Segundo Paulinho, a ideia de uma anistia ampla foi “superada” durante as negociações que antecederam a aprovação do requerimento de urgência, votado na Câmara na quarta-feira (17). O texto original, de autoria do deputado Marcelo Crivella (Republicanos-RJ), será reformulado.
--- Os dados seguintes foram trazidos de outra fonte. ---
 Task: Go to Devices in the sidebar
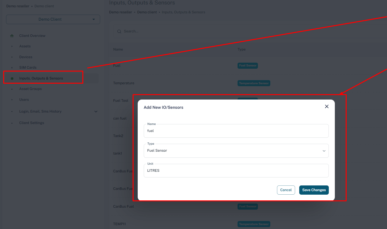pos(26,57)
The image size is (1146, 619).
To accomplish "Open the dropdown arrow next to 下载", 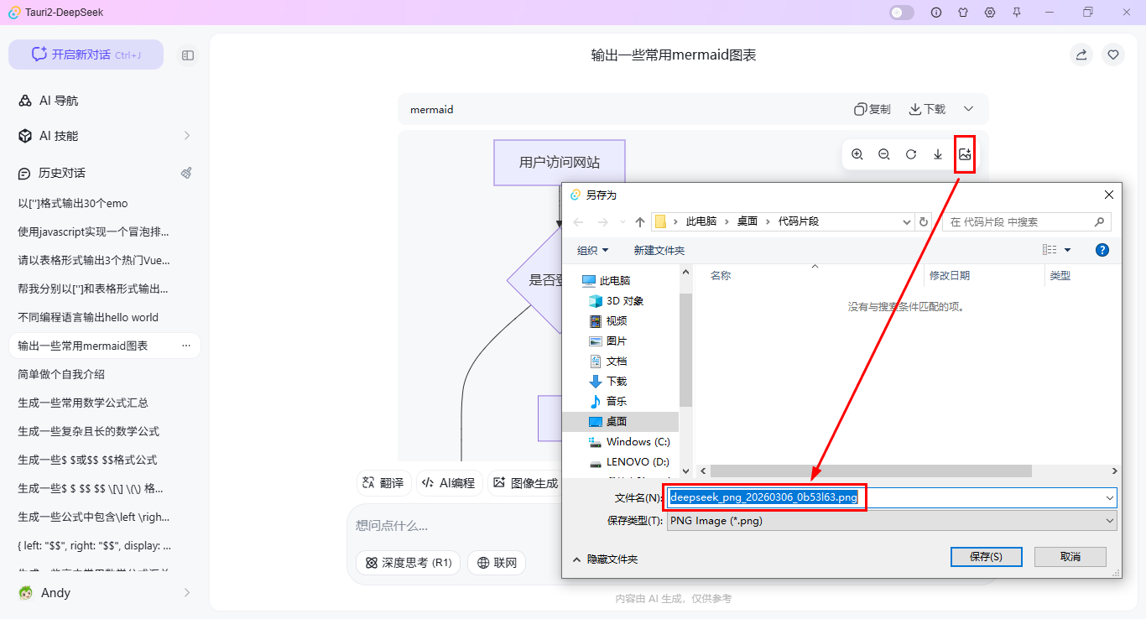I will (x=969, y=109).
“Meu principal trabalho será construir um projeto nem à esquerda, nem à direita, mas que pacifique o país”, afirmou Paulinho da Força em entrevista publicada nesta sexta-feira (19.set) pelo jornal O Globo. O deputado disse que pretende dialogar com todas as bancadas antes de finalizar o texto. “Não vou me alinhar de forma automática a nenhum dos lados. O texto só vai ganhar forma depois de ouvir todo mundo”, declarou.
Paulinho reconheceu a pressão de bolsonaristas para incluir o ex-presidente no perdão, mas reforçou: “Não tenho como salvá-lo individualmente”. Ele também indicou que pretende reduzir tensões com o STF: “Quero agradar todo mundo, inclusive o Supremo”, disse.
Na quinta-feira (18.set), o congressista se reuniu com o ex-presidente Michel Temer (MDB) e com o deputado Aécio Neves (PSDB-MG), em encontro que contou com participação virtual do presidente da Câmara, Hugo Motta (Republicanos-PB). Após a reunião, foi anunciada uma mudança de foco no projeto: sua nomenclatura passará a ser “PL da Dosimetria”, e não mais do “perdão”. O objetivo agora é reduzir a pena dos condenados pela tentativa de golpe nos atos de 8 de Janeiro, e não conceder anistia aos crimes.
Temer comentou que a mudança representa um “pacto republicano” entre Legislativo, Executivo e Judiciário, enquanto Aécio classificou a nova nomenclatura como “adequada” para evitar choques com o STF.